We’ve always chosen to grow, as we call it, organically. We haven’t merged, we haven’t acquired, and we’re not about to. We’re very protective of our values and the culture of our firm, and one way we preserve it is by offering our opportunity to folks who are extremely talented and where there’s a great fit as well. We’re looking for career changers, and, of course, leaving the military is a career change. But we’re going out and looking primarily for people who are currently successful, have college degrees and have a real sincere interest in being in our business. We’ve got a terrific, very thorough career-long training program, and being a partnership, we can afford to take the time to train them correctly, and to be patient for them to eventually build a business and become successful.

Are such recruitment efforts helping Edward Jones grow in urban markets, as opposed to suburban and rural markets? 

I need to point out that 75 to 80% of our locations today are in major metropolitan markets — not necessarily right downtown, but in the suburbs and typically where the people live, not where they work. We are growing right now and piloting branches in more downtown locations — it’s very early on that, but we are doing so.

Career changers are where you find them. To grow in Boston, we need to interview people currently in Boston, who love the area and often already have homes there.

Every firm has its measurement and strategy for success and growth, so is moving into these richer metropolitan markets a strategy to capture clients who traditionally haven’t been with Edward Jones?

A couple of thoughts come to mind, and I’ll be a bit skeptical of our competitors. They have growth strategies, but that exists primarily as one competitor trying to steal a financial advisor from another, and at the end of the day it’s a zero sum game. We are recruiting career changers, terrific people who have a desire to be in the business, and who we can train and support and help become successful. More of them in the future will be in the metropolitan market, whether in the suburbs or downtown.

Do you think the challenges your competitors face are different from those Edward Jones faces?

No, I think the challenge is still to deliver value to the individual investor, to demonstrate to them day in and day out that they are benefiting from the expertise, the service, the support, the discipline we can bring to their saving and investing.

Is there a need to be mindful of expansion in financial terms versus delivering on growth goals? Are you comfortable with the equation right now, or is more fine-tuning needed?

I’m very comfortable with the situation right now, but let me point out a difference between others and us. I’m not building shareholder value here. We’re building value for the individual investor. We’re a private firm, we’re a partnership. The men and women who do the work here own the place. So we’re responsible to our clients but we’re accountable to ourselves, not to outside shareholders, and that is a major strategic advantage.

I’m not dissing public companies; we help people invest in great public companies every day. I just don’t want to be one.

The industry consensus is that the new client is not only tech-savvy, but more skeptical of advice.
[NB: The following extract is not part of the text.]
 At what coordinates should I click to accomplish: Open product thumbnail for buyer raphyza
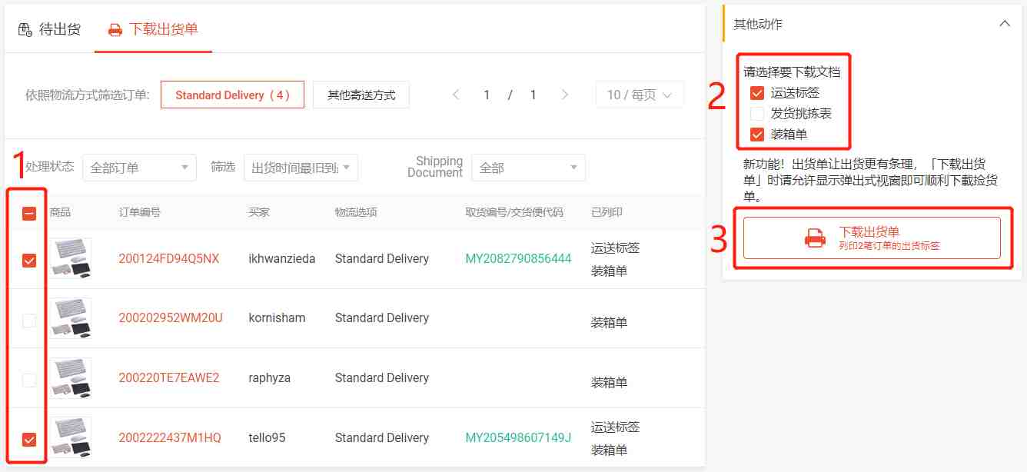point(70,377)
What has your team learned that will help advisors get past that skepticism?

I don’t know if I can give you the recipe to the secret sauce. But we have done an awful lot of research, and we have verified that even though there are do-it-yourselfers in the millennials, there have always been do-it-yourselfers in the greatest generation or the baby boomers. Those are not our clients.

Everybody has greater access today via the Internet, to all sorts of information and investment tools. But having access to that information doesn’t necessarily make you an informed investor or a do-it-yourselfer.

You’ve got information right now on the Web on how to write your will and how to diagnose your health. But people are still working with attorneys and they are still working with doctors. And they will continue to work with financial advisors as well, as long as we have their best financial interests at heart.